### EXTRAIT DE PAGE
"""

La Flûte enchantée selon Maurice Béjart

par

© francois-paolini

Un passage surélevé avec escaliers latéraux, une étoile au sol avec un homme en noir couché bras et jambes en croix, une hydre comme un dragon chinois s’attaquant à un égaré, tels sont les premiers clichés qui émanent de La Flûte enchantée dans la réalisation chorégraphique que Maurice Béjart avait présentée une première fois en mars 1981 avec le Ballet du XXe siècle au Cirque Royal de Bruxelles.

A ce propos, il écrivait alors : « Cela peut sembler une étrange entreprise que celle de faire danser un opéra dans son intégralité, mais d’une part (et je l’ai souvent déjà expérimenté) la voix humaine est le plus merveilleux support pour la danse, d’autre part le geste chorégraphique transcende le réalisme et prolonge la pensée subtile de la phrase musicale. En montant La Flûte enchantée, je n’ai pas cherché à glisser dans une œuvre parfaite la moindre attention personnelle, ou message surajouté, mais à écouter scrupuleusement (et amoureusement) la partition, lire le livret et traduire».

"""

### DONNÉES FOURNIES
"""

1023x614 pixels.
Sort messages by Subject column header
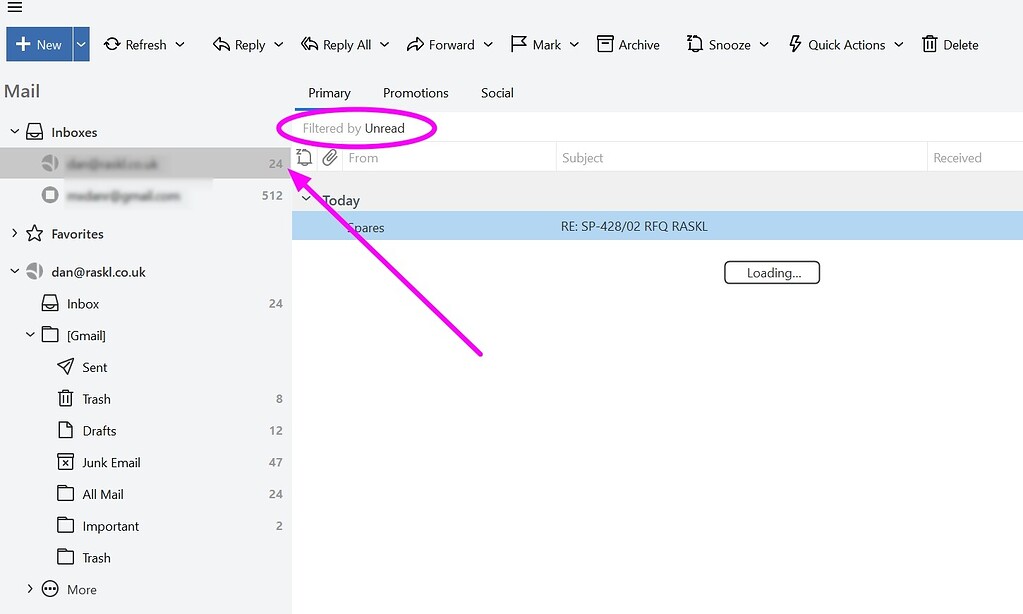582,157
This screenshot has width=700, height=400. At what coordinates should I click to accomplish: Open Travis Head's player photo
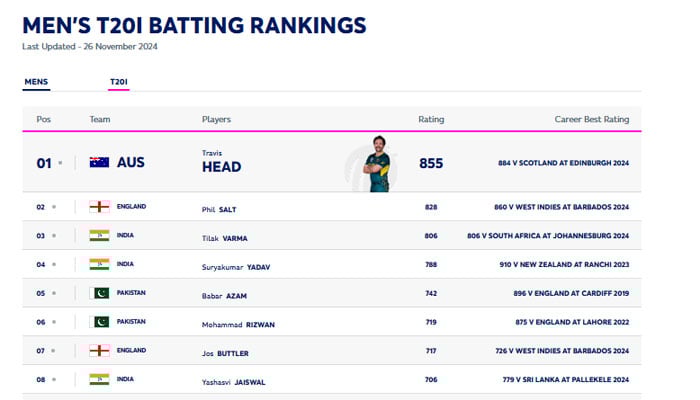(377, 163)
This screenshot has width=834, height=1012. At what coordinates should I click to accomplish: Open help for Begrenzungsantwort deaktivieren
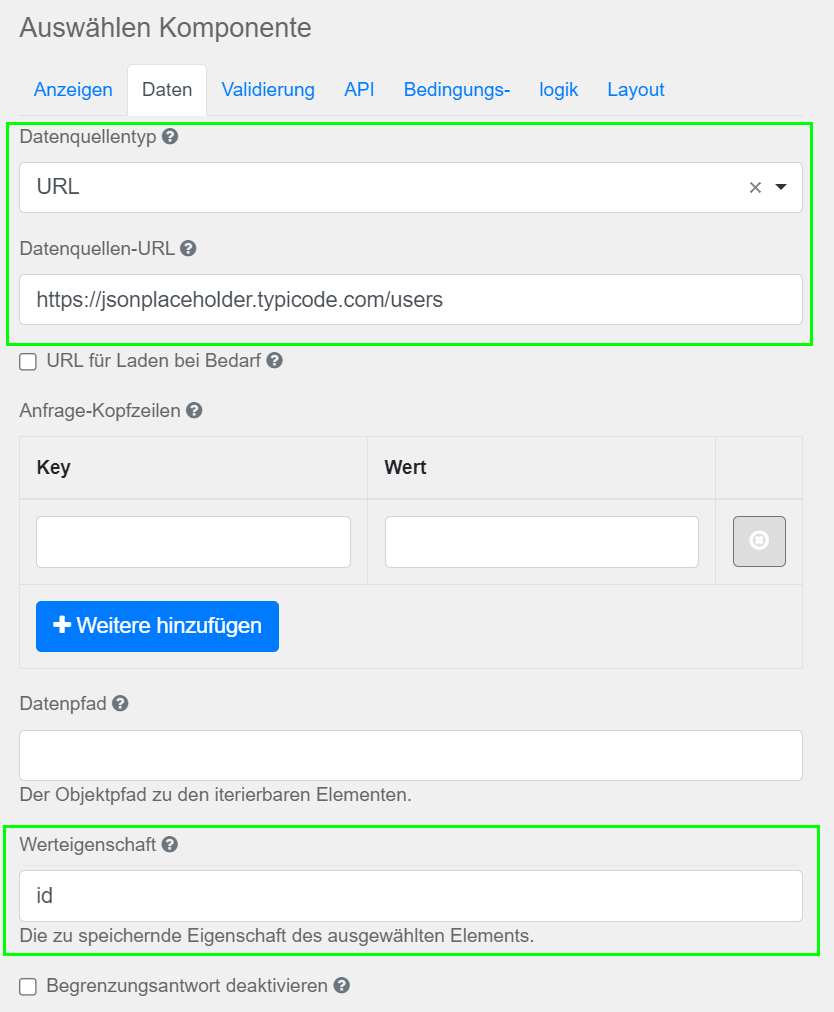341,986
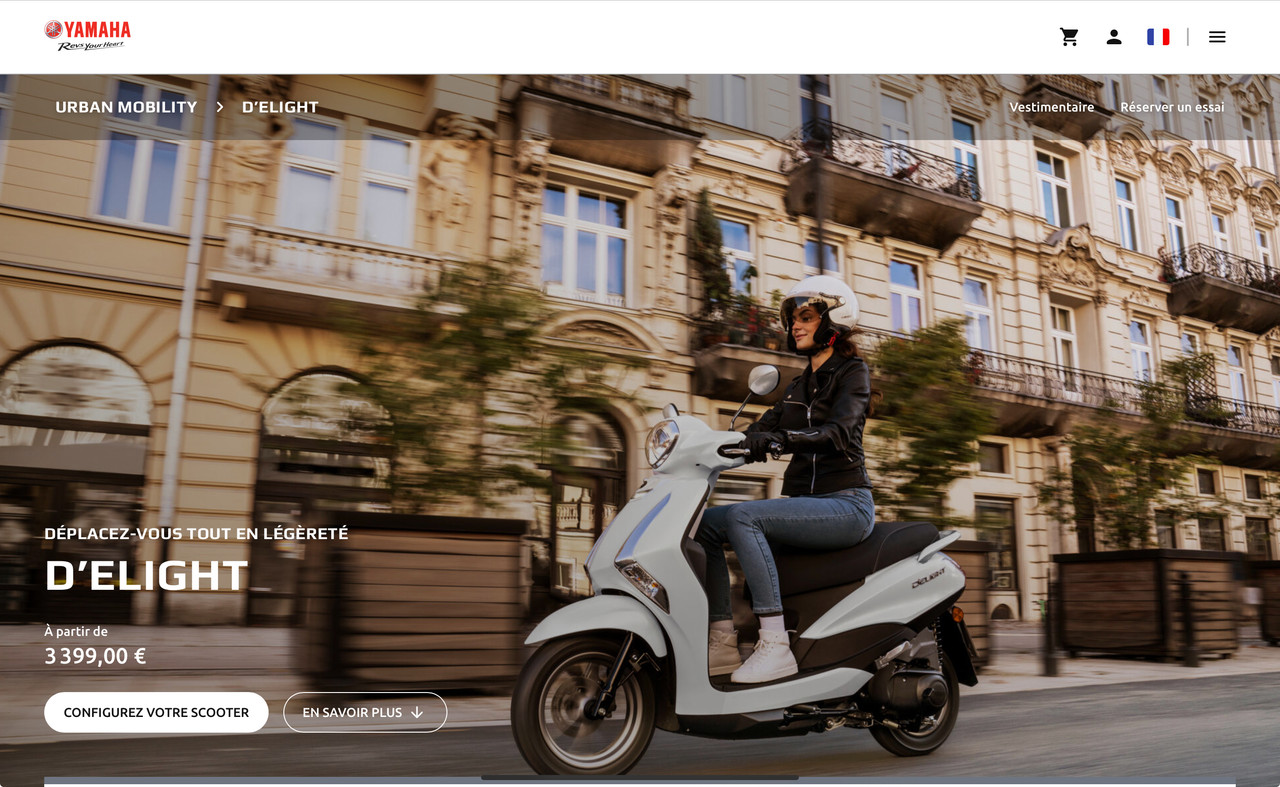Click the breadcrumb arrow separator

[x=219, y=106]
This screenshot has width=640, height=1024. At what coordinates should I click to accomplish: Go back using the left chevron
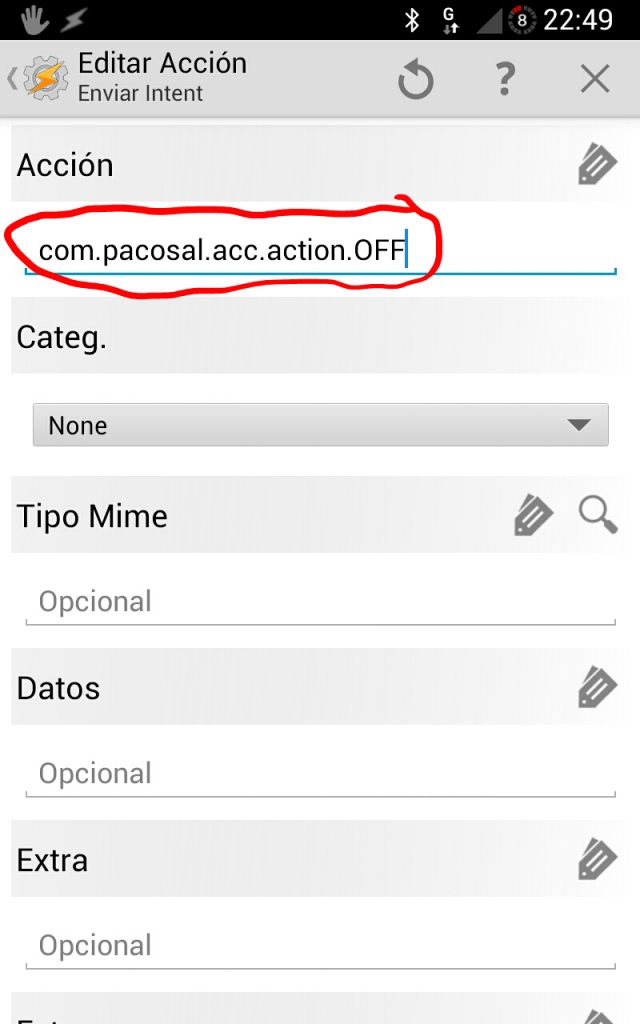(11, 79)
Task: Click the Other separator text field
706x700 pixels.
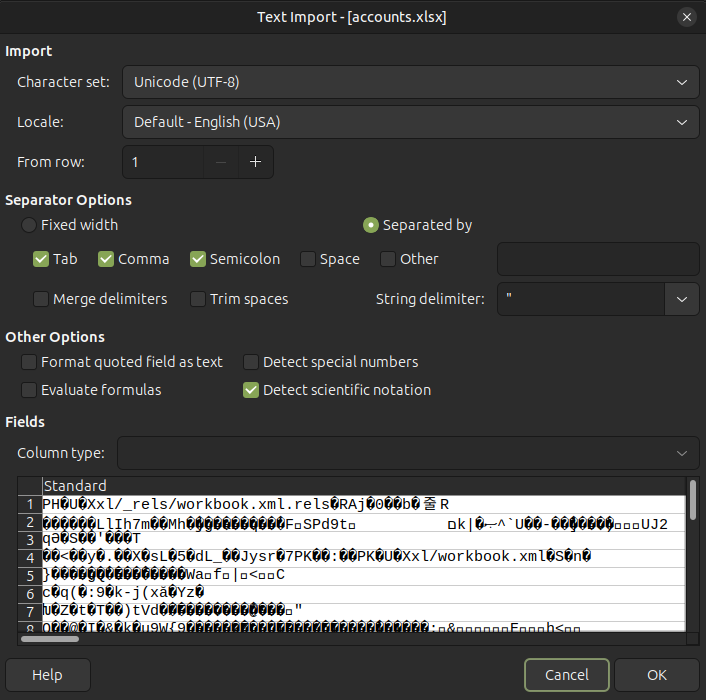Action: pyautogui.click(x=597, y=259)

"""

### TÂCHES À RÉALISER
• 1. D'après l'article sur La Flûte enchantée de Béjart, quand et où ce ballet a-t-il été présenté pour la première fois ?
• 2. Poursuivez, s'il vous plaît, l'article sur La Flûte enchantée de Béjart en reprenant après sa dernière phrase.

### RÉPONSES
• 1. En mars 1981, au Cirque Royal de Bruxelles, avec le Ballet du XXe siècle.

• 2.
Si le Béjart Ballet Lausanne avait déjà proposé une reprise en 2003 et 2004 à la Patinoire de Malley, c’est aujourd’hui Gil Roman qui remet à l’honneur la production, lui qui avait été autrefois l’un des trois Garçons, puis le remplaçant et l’interprète des rôles de Papageno et du Sprecher. Il confie à Henri Davila la reconstitution des costumes et décors imaginés par Alan Burrett ; et sous de magnifiques éclairages dus à Dominique Roman, le spectacle donne une impression de fraîcheur inaltérée par le temps. S’appuyant sur la version discographique de Karl Böhm enregistrée à Berlin en juin 1964 avec les légendaires Wunderlich, Lear, Crass, Peters et Fischer-Dieskau pour têtes d’affiche, la partition est donnée intégralement tout en supprimant les dialogues parlés. En lieu et place intervient le Sprecher (l’Orateur) de Mattia Galiotto qui résume l’action : est- ce nécessaire ? Enchaîner les numéros musicaux ne suffirait-il pas  à cet effet ?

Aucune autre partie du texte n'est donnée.